Problem to work on: The expected output is exactly the lines below, starting at the line with "The image size is (881, 496)." and ending at the line with "Insert a bulleted", both included; no other line belongs in it.
_____
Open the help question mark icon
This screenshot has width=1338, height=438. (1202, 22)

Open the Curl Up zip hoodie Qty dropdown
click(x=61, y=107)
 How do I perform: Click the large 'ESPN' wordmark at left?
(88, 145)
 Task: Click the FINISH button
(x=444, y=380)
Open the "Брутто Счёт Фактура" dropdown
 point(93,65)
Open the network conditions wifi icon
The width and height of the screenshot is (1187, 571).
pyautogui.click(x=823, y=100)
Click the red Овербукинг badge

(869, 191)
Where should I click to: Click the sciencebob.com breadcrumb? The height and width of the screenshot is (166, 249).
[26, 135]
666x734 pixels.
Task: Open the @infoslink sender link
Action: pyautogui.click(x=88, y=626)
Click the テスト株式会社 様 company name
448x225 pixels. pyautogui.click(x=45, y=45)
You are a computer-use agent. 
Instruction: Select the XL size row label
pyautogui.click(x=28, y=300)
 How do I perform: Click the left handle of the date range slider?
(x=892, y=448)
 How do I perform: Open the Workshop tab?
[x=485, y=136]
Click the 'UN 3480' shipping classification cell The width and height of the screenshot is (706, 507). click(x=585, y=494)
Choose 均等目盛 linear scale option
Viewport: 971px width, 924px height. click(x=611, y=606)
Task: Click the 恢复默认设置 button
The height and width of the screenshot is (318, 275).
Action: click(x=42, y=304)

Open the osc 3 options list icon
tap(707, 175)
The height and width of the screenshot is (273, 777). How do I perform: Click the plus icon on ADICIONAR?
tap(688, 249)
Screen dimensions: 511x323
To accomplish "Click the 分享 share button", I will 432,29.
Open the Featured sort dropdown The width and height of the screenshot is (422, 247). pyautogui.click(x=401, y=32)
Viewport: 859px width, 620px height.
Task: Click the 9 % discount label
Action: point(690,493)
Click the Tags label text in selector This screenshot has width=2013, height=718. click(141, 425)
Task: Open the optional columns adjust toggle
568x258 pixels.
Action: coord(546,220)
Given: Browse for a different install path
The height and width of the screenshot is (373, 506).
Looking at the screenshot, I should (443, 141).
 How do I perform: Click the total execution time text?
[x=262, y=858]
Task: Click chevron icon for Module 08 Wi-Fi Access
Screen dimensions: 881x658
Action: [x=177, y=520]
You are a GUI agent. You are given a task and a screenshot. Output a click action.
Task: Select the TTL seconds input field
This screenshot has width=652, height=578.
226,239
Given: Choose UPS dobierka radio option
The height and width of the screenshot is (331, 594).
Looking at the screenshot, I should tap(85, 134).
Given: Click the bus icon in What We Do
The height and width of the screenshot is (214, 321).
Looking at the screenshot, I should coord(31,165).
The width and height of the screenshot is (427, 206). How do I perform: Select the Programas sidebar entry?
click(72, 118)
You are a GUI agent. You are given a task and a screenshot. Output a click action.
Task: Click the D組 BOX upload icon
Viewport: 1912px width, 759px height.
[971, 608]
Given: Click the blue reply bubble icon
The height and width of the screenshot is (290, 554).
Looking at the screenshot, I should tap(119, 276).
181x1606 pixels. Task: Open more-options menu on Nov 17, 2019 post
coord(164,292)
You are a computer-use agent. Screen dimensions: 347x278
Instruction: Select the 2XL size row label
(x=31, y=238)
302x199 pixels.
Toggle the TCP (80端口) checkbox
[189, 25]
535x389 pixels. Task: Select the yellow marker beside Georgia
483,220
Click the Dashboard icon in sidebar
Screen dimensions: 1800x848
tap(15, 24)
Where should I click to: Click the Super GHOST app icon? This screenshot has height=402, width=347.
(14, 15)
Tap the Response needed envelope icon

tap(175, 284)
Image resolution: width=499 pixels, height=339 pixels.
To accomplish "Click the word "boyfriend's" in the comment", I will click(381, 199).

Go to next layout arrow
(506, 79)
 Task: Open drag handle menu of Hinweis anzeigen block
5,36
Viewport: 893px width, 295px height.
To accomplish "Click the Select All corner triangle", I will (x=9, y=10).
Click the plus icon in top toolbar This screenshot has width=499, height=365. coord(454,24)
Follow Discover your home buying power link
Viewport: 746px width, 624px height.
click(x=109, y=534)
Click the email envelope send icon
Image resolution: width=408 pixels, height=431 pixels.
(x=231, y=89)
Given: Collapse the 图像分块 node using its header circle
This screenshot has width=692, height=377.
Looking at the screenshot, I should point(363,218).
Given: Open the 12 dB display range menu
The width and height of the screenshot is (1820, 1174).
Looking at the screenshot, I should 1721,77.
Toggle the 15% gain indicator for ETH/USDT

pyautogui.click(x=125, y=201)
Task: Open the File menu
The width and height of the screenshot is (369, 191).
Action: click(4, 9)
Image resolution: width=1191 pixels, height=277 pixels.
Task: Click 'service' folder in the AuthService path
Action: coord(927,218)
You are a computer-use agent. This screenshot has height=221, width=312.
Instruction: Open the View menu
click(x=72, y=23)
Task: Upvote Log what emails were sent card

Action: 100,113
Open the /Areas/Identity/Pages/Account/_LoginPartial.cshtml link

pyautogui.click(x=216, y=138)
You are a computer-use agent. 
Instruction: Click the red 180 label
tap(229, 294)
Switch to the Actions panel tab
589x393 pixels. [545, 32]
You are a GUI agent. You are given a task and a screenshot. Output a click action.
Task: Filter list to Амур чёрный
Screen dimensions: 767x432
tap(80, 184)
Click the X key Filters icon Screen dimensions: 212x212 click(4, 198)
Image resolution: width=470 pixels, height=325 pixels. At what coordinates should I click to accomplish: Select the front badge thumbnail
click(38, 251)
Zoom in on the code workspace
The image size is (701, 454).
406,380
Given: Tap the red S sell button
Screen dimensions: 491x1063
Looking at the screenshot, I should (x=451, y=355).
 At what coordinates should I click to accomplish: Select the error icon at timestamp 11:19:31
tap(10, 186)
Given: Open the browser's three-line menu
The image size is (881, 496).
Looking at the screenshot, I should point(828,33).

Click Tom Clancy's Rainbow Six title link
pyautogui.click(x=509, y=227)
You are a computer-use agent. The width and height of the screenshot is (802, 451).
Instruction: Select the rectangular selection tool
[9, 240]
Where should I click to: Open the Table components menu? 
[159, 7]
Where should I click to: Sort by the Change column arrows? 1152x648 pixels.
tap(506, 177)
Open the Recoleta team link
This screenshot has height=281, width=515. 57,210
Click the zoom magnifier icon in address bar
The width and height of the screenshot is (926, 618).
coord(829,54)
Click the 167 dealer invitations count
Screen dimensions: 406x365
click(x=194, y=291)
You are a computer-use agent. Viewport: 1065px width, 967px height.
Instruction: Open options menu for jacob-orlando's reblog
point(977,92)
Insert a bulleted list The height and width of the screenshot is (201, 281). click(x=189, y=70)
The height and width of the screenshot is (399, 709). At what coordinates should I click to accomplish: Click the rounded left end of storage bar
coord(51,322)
_____
Output:
The image size is (881, 496).
Looking at the screenshot, I should point(828,33).

Click Tom Clancy's Rainbow Six title link
pyautogui.click(x=509, y=227)
You are a computer-use agent. The width and height of the screenshot is (802, 451).
Instruction: Select the rectangular selection tool
[9, 240]
Where should I click to: Open the Table components menu? 
[159, 7]
Where should I click to: Sort by the Change column arrows? 1152x648 pixels.
tap(506, 177)
Open the Recoleta team link
This screenshot has height=281, width=515. 57,210
Click the zoom magnifier icon in address bar
The width and height of the screenshot is (926, 618).
coord(829,54)
Click the 167 dealer invitations count
Screen dimensions: 406x365
click(x=194, y=291)
You are a computer-use agent. Viewport: 1065px width, 967px height.
Instruction: Open options menu for jacob-orlando's reblog
point(977,92)
Insert a bulleted list The height and width of the screenshot is (201, 281). click(x=189, y=70)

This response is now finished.